今年(2019年)のノーベル経済学賞は、フランス人のMIT教授のエステル・デュフロ(英語読みだと“エスター・デュフロ”です)女史が受賞しました。ノーベル経済学賞の受賞者は、白人男性が圧倒的に多く、女性の受賞者は彼女でたぶん2人目です(私の知る範囲では数年前までは1人だけでした)。
私は学部では“いちおう”「国際経済専修」コースに属し、卒論は開発経済学者の先生に指導していただきました。ただし、計量経済学で挫折し、ほとんど数字を使わない卒論だったので、胸をはって「開発経済学を専攻しました」とは言いません。申しわけなさそうに「実は開発経済学を勉強していたんですが、挫折しました」と言うようにしています。
それでも発展途上国の貧困や開発に関心は持ち続け、JICAに就職して途上国の開発協力に関わり、大学院でも「教育経済学」のコースを受講し、経済学とはつかず離れずの28年間です。そんなわけでノーベル経済学賞受賞者のエステル・デュフロ氏が開発経済学者だと知って、ぜひ読んでみたいと思っていたところ、「貧困と闘う知」を見つけて読んでみました。

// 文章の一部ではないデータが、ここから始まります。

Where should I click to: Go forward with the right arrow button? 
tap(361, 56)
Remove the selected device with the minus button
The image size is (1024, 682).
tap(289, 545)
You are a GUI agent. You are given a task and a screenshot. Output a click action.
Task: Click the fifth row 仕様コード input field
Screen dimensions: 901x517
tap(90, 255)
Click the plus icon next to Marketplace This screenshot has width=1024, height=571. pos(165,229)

この本はもともとフランス政府開発庁の職員向け講演を本にしたもので、国際協力業界の人にとっては有益な本だと思います。行政や政策決定に携わる人にとっては、経済学的なアプローチで政策課題を理解でき有益です。
彼女のノーベル経済学賞の受賞理由は、「世界の貧困を改善するための実験的アプローチに関する功績」です。臨床医学分野で一般的な「ランダム化比較実験(RCT)」の手法を発展途上国の課題(教育、保健医療、マイクロファイナンス等)に応用し、課題解決への具体的なアプローチを開発したことが評価されました。
ランダム化比較実験(RCT)は、実験対象を2つのグループの分け、1つのグループには政策的介入を行い、もう1つのグループには何も介入しないで比較することで、政策的介入の成果を検証する手法です。

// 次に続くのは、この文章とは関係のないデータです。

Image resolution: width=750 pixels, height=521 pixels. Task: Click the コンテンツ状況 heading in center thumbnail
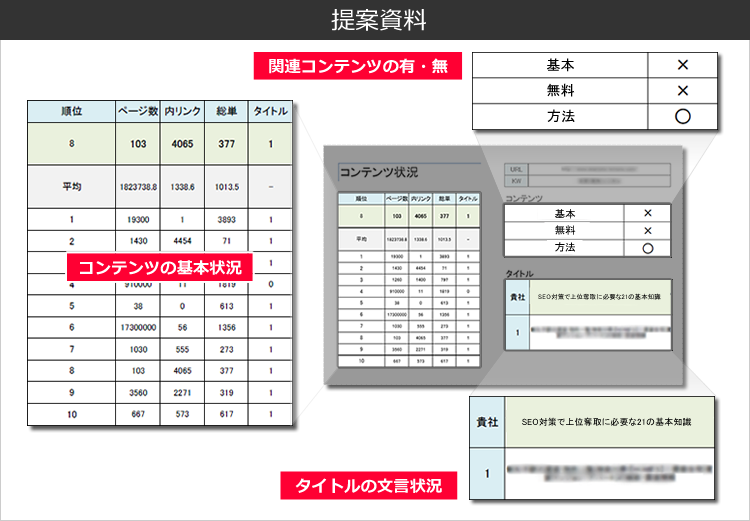(x=378, y=172)
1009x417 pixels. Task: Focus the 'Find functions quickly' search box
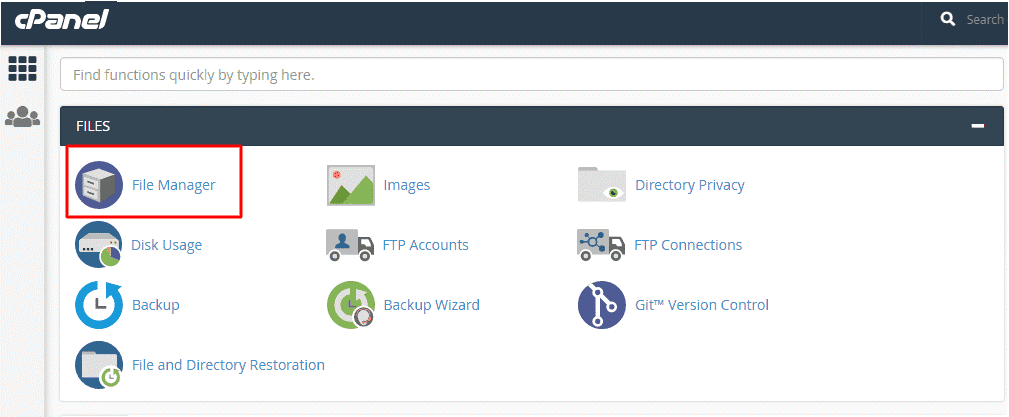coord(531,74)

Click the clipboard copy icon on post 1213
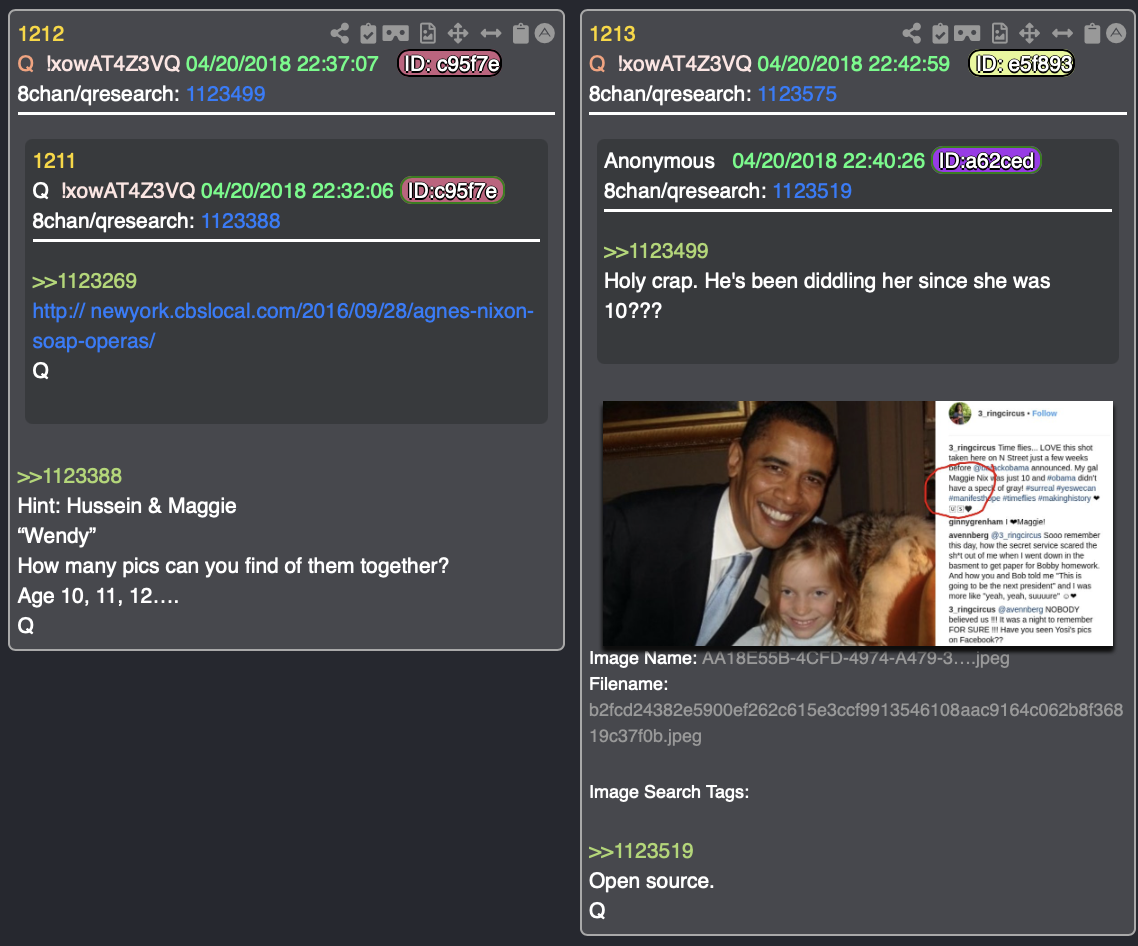1092,33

この本では、公務員の欠勤率を下げるための介入の成果、マイクロファイナンスが一部の人たちには効果的だが万人に効果があるとは限らないこと等、いろんな現象が解明されています。市場万能主義的なアプローチに対して批判的で、補助金の重要性等についても述べています。
その中で特におもしろかったのが、女性を優遇するインドのクオータ(人数割り当て)制の事例でした。インドの村レベルの地方議会においては、女性の発言が少なく、女性が発言しても男性から冷ややかな反応があるケースが非常に多く、なかなか女性の声が地方政治に反映されないという問題がありました。
そこで法律で村落レベルの地方議会の議長の3分の1は女性でなければならないというルールができました。日本では考えられないことですが、上位政府がランダムに3分の1の村を選んで「お前のところの村の議長は女性でなければならない」と有無を言わせず指定します。その村落では女性だけが議長選挙に立候補できます。ランダムに村落が選ばれている点がポイントです。そこでランダム化比較実験(RCT)の出番です。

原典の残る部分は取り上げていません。